Platform Technology Using Ubiquitin to Improve the Delivery and Efficacy of Cytosolic Targeted Toxins

Targeted toxins (TT) are hybrid protein drugs consisting of ligands that bind to the surface of cancer cells and deliver polypeptide toxins that kill malignant cells by inactivating cytosolic protein synthesis and inducing cell death. A major challenge in the construction of targeted toxins is reducing the nonspecific binding of the toxin moiety to normal tissues and increasing the cytotoxicity of the treatment.
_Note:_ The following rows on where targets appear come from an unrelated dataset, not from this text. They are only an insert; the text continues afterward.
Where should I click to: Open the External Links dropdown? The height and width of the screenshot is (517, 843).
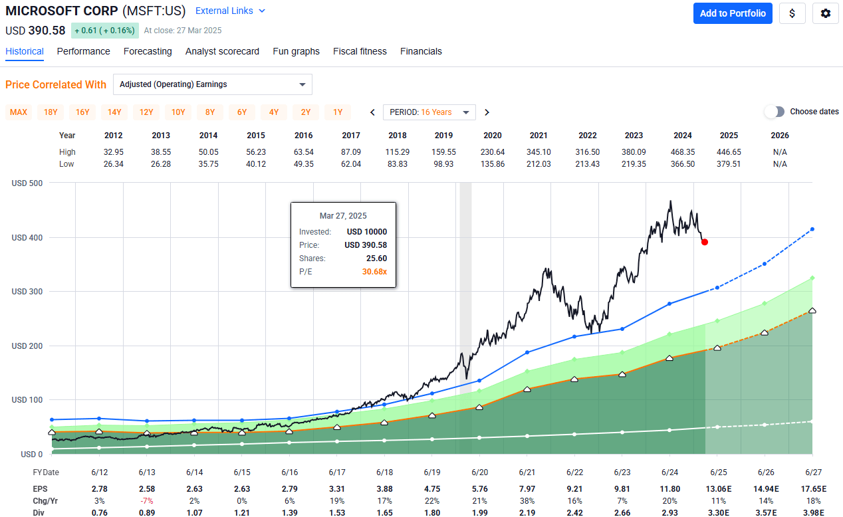pos(230,11)
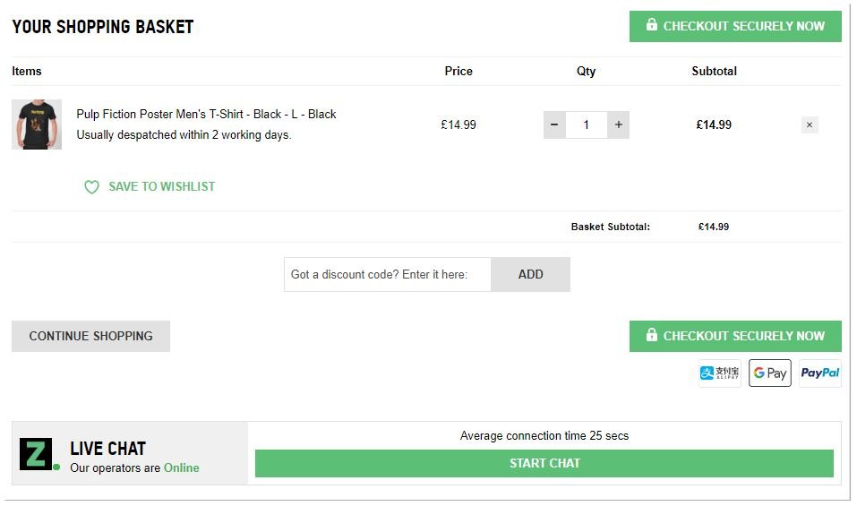Viewport: 857px width, 506px height.
Task: Click the Live Chat Z logo
Action: point(37,454)
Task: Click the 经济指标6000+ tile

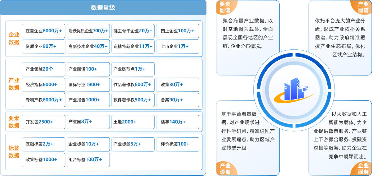Action: point(44,85)
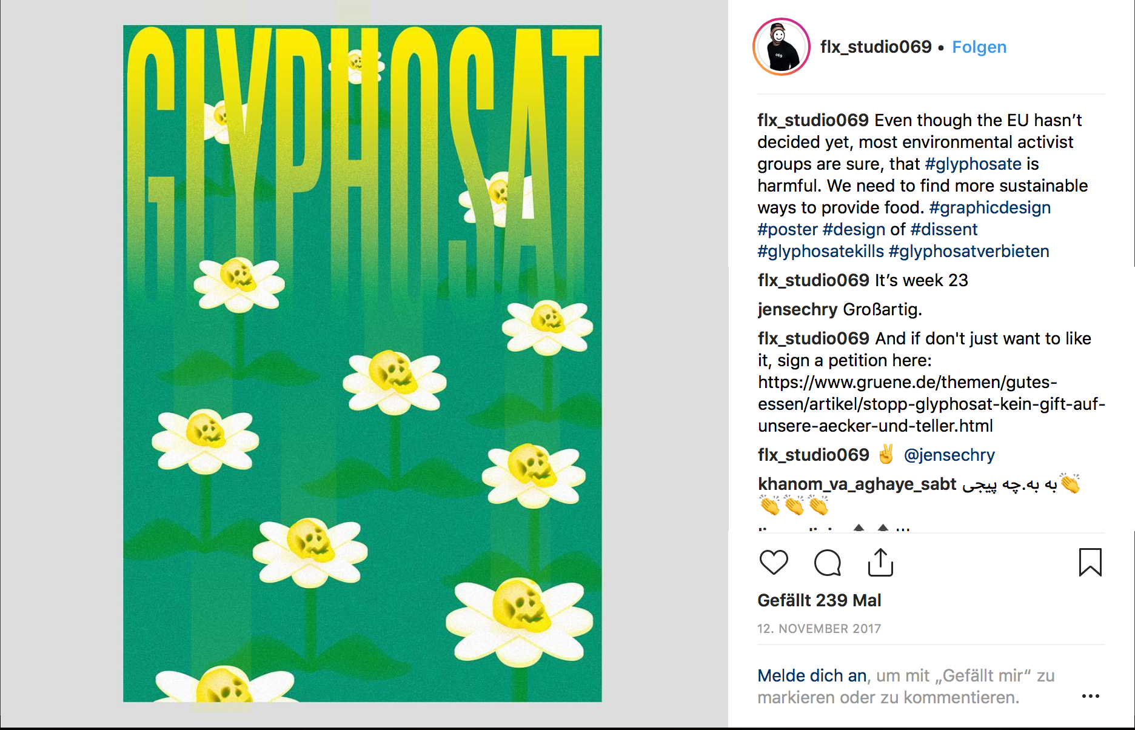This screenshot has width=1135, height=730.
Task: Click the Melde dich an login link
Action: 812,675
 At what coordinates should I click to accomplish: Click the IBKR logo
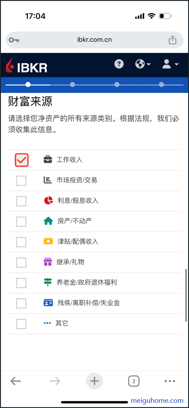tap(27, 65)
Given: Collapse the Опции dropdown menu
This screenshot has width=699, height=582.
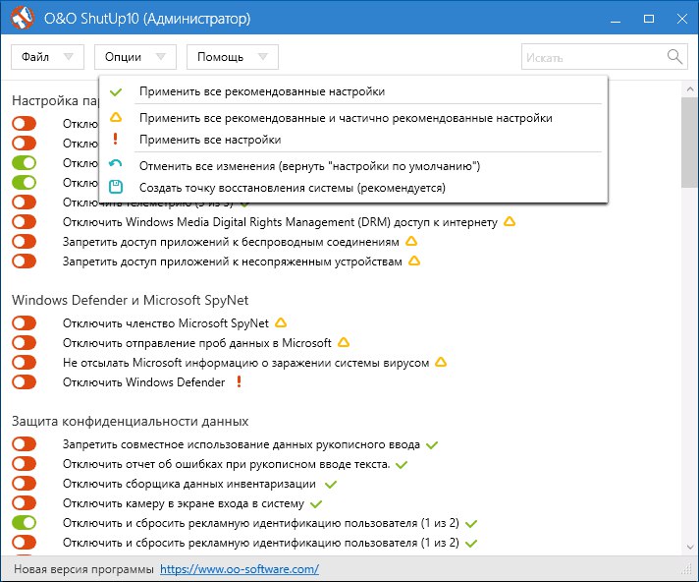Looking at the screenshot, I should 135,57.
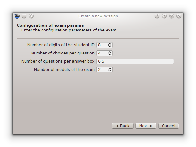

To address these issues, the NIH inventors have identified that the protein ubiquitin, a small protein in eukaryotic cells that plays a role in protein recycling, can separate the targeting moiety and the catalytic moiety of a TT in the cytosol of cells. By decoupling the two moieties, the cytotoxicity of the TT treatment can be greatly increased since the catalytic domain remains longer in the cytosol. This technology would be highly useful for all TT and immunotoxins that access the cytosol to either affect cytosolic targets or traffic to further sites of action. To validate this approach, the inventors have tested ubiquitin variants within a TT consisting of anthrax toxin lethal factor N-terminus (LFn) and Pseudomonas exotoxin A catalytic domain (PEIII). Here, they show that the intracellular release of the PEIII (catalytic moiety) is achievable and that ubiquitination of the TT controls the persistence of the TTs in the cytosol and thus controls the observed cytotoxicity.